*Work to be completed*
After finding the line containing "Εμφάνιση περισσότερων (233, 1931)" below, please output that line and each following one through the line containing "ΤΕΧΝΙΚΕΣ (256, 25)", exactly as written.

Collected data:
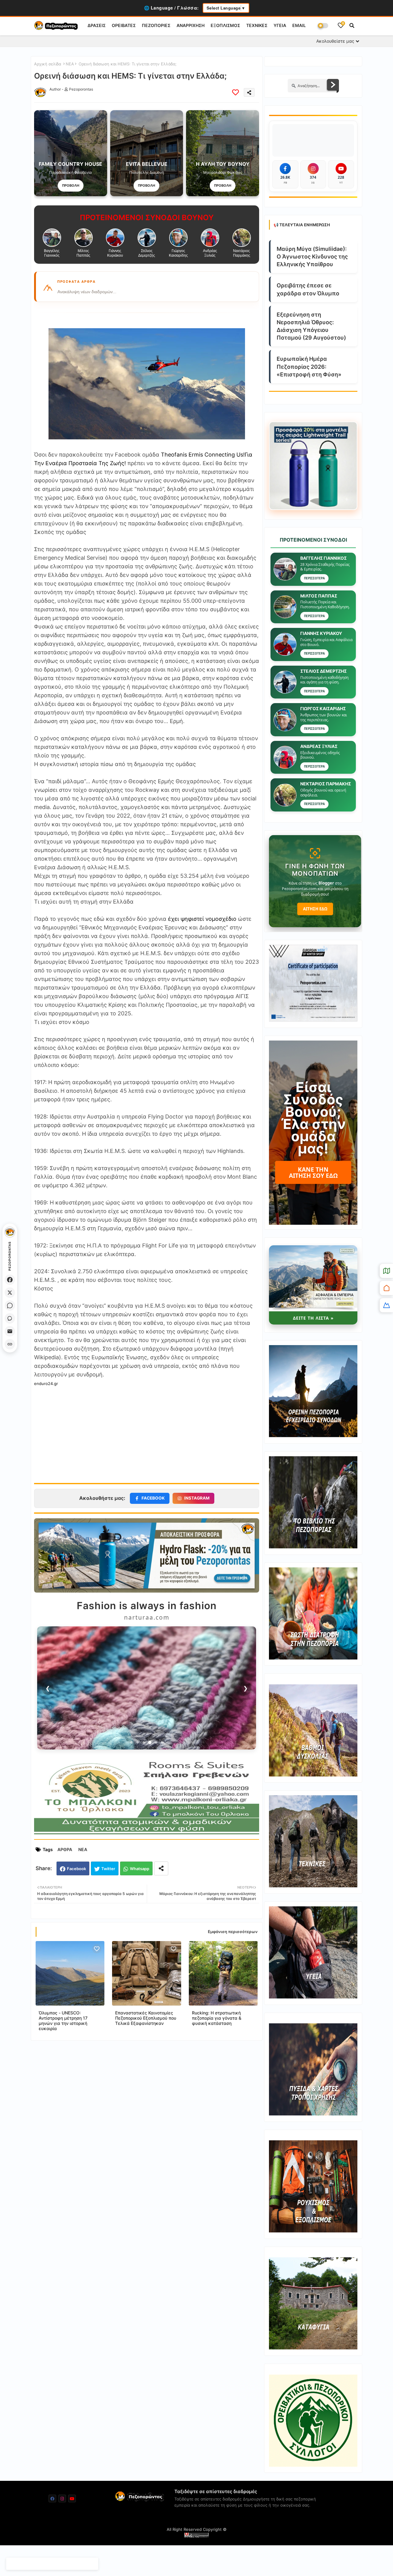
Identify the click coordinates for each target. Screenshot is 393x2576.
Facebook (76, 1868)
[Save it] (235, 92)
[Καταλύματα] (386, 1288)
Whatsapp (139, 1868)
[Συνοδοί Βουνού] (386, 1305)
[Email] (10, 1331)
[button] (352, 25)
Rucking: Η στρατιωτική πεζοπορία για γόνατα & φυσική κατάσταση (216, 2018)
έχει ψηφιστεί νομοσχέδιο (202, 919)
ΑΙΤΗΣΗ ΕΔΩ (315, 909)
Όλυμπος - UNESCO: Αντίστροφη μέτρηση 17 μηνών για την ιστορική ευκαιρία (63, 2020)
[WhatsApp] (10, 1305)
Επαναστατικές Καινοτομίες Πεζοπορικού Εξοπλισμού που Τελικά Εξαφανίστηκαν (145, 2018)
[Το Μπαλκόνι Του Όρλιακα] (146, 1833)
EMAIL (299, 25)
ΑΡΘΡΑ (64, 1849)
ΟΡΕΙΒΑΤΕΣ (124, 25)
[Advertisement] (146, 1431)
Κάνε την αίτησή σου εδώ (313, 1172)
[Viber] (10, 1318)
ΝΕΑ (70, 63)
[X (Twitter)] (10, 1292)
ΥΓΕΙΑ (280, 25)
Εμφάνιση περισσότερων (233, 1931)
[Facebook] (10, 1279)
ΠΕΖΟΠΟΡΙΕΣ (156, 25)
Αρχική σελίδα (47, 63)
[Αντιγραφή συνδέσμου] (10, 1344)
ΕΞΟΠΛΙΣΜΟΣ (225, 25)
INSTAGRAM (196, 1498)
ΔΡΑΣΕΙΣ (97, 25)
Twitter (108, 1868)
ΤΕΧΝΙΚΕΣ (256, 25)
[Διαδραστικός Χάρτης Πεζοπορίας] (386, 1270)
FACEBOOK (153, 1498)
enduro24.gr (46, 1383)
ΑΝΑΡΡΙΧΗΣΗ (190, 25)
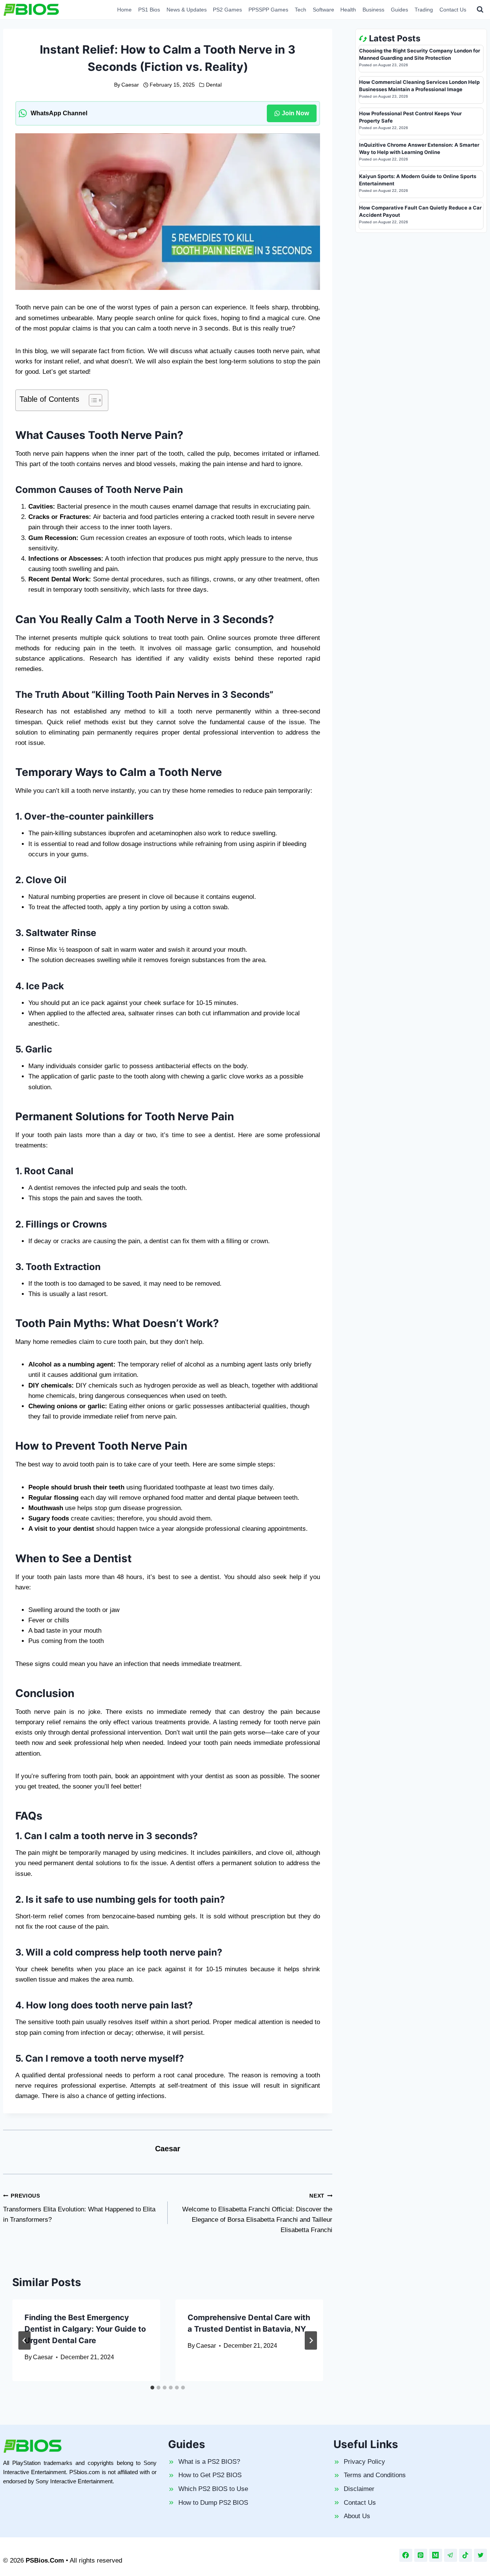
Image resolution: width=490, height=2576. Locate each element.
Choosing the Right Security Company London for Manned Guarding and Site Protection (419, 54)
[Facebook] (405, 2555)
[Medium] (435, 2555)
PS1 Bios (149, 10)
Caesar (130, 85)
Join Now (295, 113)
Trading (424, 10)
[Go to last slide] (24, 2340)
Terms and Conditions (375, 2475)
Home (124, 10)
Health (348, 10)
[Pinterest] (420, 2555)
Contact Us (452, 10)
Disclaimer (359, 2489)
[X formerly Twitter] (480, 2555)
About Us (357, 2516)
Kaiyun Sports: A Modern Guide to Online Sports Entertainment (417, 180)
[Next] (311, 2340)
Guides (399, 10)
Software (323, 10)
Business (373, 10)
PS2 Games (227, 10)
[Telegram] (450, 2555)
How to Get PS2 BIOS (210, 2475)
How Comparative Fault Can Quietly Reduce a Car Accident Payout (420, 211)
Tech (300, 10)
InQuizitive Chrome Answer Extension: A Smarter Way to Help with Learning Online (419, 148)
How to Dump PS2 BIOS (213, 2502)
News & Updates (187, 10)
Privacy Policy (364, 2461)
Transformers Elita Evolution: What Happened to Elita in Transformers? (79, 2208)
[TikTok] (465, 2555)
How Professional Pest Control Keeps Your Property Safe (410, 117)
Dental (214, 85)
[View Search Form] (480, 9)
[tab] (152, 2387)
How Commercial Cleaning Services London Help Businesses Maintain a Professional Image (419, 86)
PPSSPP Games (268, 10)
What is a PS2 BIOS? (209, 2461)
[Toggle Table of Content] (91, 400)
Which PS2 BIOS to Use (213, 2489)
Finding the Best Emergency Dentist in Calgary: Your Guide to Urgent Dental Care (85, 2329)
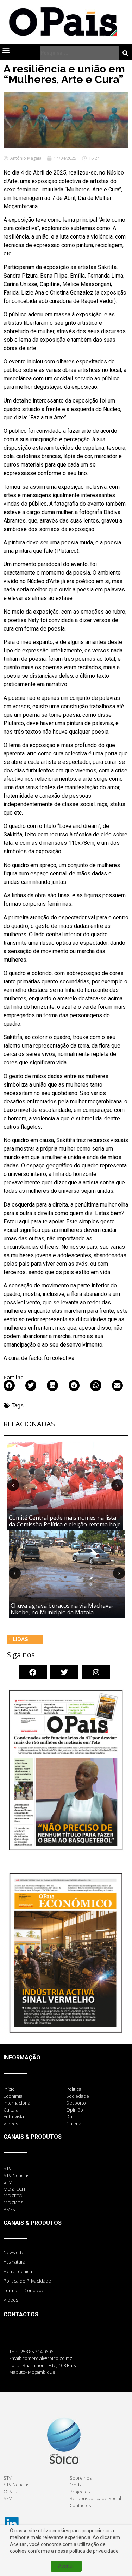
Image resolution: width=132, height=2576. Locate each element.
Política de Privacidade (27, 2281)
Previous (13, 1485)
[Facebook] (33, 1672)
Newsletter (15, 2252)
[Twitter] (64, 1672)
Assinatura (14, 2262)
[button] (6, 50)
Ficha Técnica (18, 2271)
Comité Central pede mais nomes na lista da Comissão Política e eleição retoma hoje (65, 1521)
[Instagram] (96, 1672)
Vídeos (11, 2300)
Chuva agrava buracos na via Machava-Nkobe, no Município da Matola (62, 1609)
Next (117, 1485)
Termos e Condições (25, 2290)
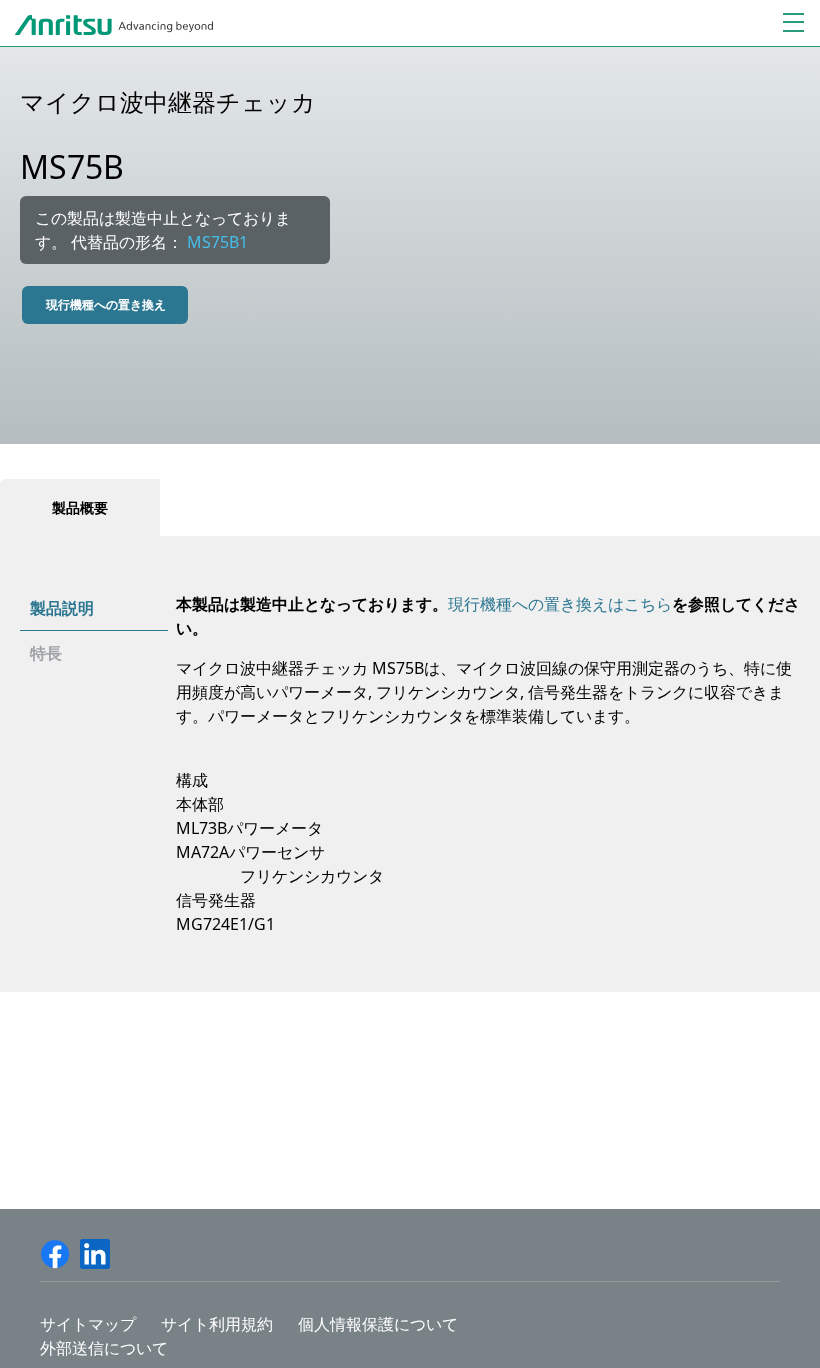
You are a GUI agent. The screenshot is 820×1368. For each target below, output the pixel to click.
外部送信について (104, 1348)
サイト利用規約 (217, 1324)
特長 (46, 653)
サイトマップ (88, 1324)
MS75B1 (217, 242)
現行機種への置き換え (106, 304)
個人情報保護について (378, 1324)
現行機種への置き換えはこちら (560, 604)
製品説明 (62, 608)
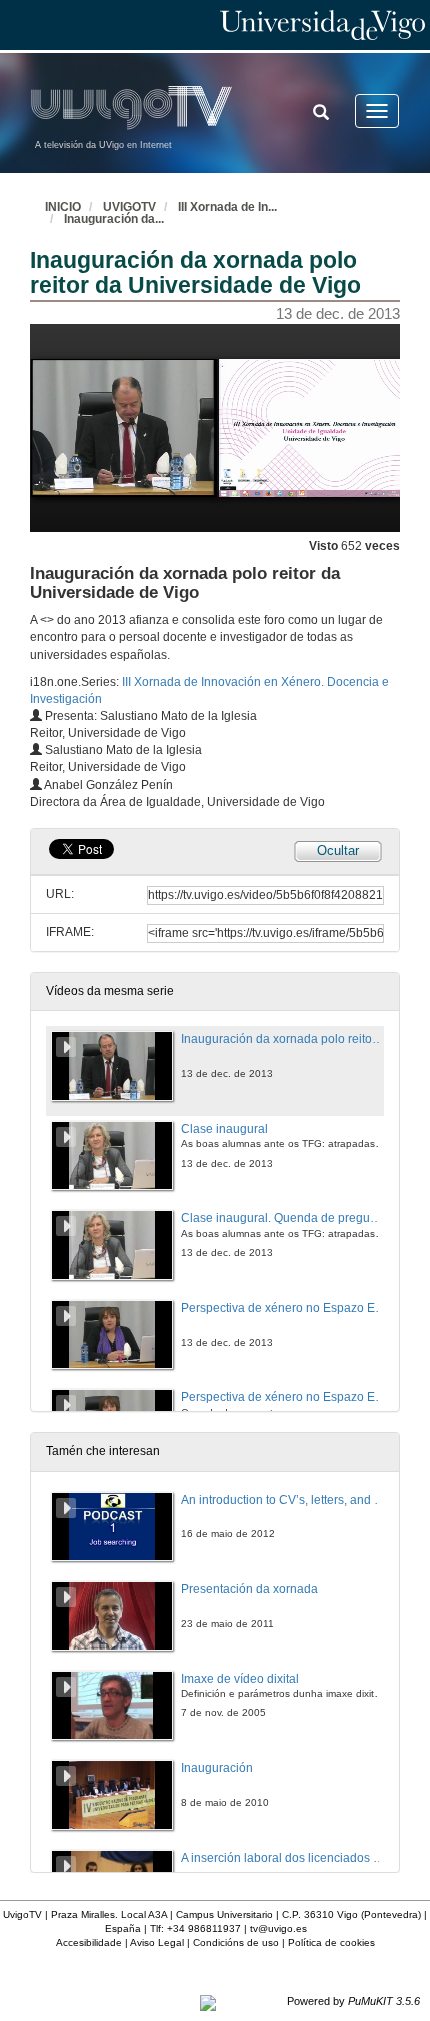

*Response*
Εμφάνιση περισσότερων (233, 1931)
[Facebook] (10, 1279)
ΠΕΖΟΠΟΡΙΕΣ (156, 25)
Αρχική σελίδα (47, 63)
[Αντιγραφή συνδέσμου] (10, 1344)
ΕΞΟΠΛΙΣΜΟΣ (225, 25)
INSTAGRAM (196, 1498)
ΔΡΑΣΕΙΣ (97, 25)
Twitter (108, 1868)
ΤΕΧΝΙΚΕΣ (256, 25)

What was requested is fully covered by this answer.